= REQUIREMENT 1 =
Answer these questions from the commentary on conscience and equality law:
(a) What did the Court of Appeal judges say there should be no of in the participation of people from the faith community in commerce?
(b) According to Daniel McArthur, what needs to change if people can be punished for politely refusing to support other people's causes?
(c) What does Northern Ireland have special provisions protecting that do not exist elsewhere in the UK?
= REQUIREMENT 2 =
Please write what comes next in the commentary on conscience and equality law, starting after its final question.
##### DOCUMENT SEGMENT
The judges in the Court of Appeal specifically mentioned that those from the faith community should be active in commerce and “that there should be no chill factor to their participation.” The very fact they felt the need to mention this in Northern Ireland shows that they realised the significance of their ruling.
We appear to be entering concerning territory where freedom of conscience is diminished and forced speech is compelled. As Daniel McArthur himself observed: “If equality law means people can be punished for politely refusing to support other people’s causes then equality law needs to change.” Pharmacists can refuse to supply the morning after pillow for conscience reasons as long as they can direct the customer to another pharmacy that is open and will serve them. The law already has a place for conscience and there will be renewed calls for legislators to think again about how to protect deeply held religious views. Northern Ireland also has special provisions protecting political opinion that do not exist elsewhere in the UK. Has the situation here not changed sufficiently to remove these?
##########
##### MATERIAL SHOWN
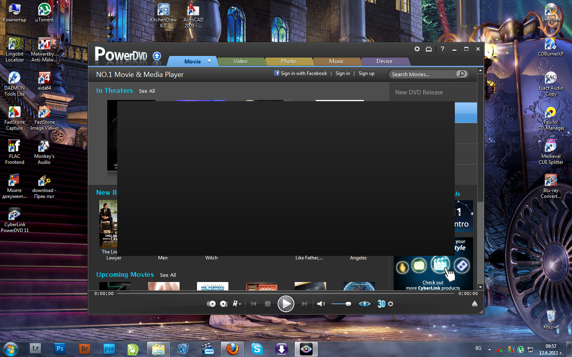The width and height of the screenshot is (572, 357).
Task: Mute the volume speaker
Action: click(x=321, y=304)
##########
##### MATERIAL SHOWN
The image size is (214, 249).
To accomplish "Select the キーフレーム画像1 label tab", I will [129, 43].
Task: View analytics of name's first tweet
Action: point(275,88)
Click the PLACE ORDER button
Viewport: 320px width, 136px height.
##########
= EXPECTED ANSWER 1 =
(a) A "chill factor."
(b) Equality law.
(c) Political opinion.

= EXPECTED ANSWER 2 =
We must remember that, ‘the price of liberty is eternal vigilance’. As the government struggles to draft extremism legislation, it moves from banning hate speech, to outlawing offence, to creating safe spaces. But who decides what is offensive, or safe? As Christians, we have not always used our power well on behalf of the other and we must acknowledge that. We must now help build a more creative and generous community in which we accommodate each other’s beliefs and fundamental freedoms. This case may not mark the death of the canary in the free-speech mine, but is it just me or is it harder to hear the singing?
Our role as Christians is to seek the shalom of the place in which we find ourselves in exile. Eugene Peterson defines shalom as “seeking the dynamic vibrating health of a society that pulses with divinely directed purpose and surges with life transforming love.”
Speak up graciously – As Christians we cherish the freedoms of everyone. Words matter, especially to people who believe that God spoke the world into being and who worship Christ who describes himself as the Word. We speak courageously and with grace. The case has shaken things up. It has strangely united more conservative Christians with liberal atheists on the issue of free speech. Ironically this has left some self-professed liberal Christians in limbo, a little embarrassed and confused by the whole thing. There is a perception that Christians should forget about all of this and just be quiet. We speak because these things matter to everyone. Check out our Speak Up resource which reminds us of the incredible freedoms we have to talk about Jesus in the workplace.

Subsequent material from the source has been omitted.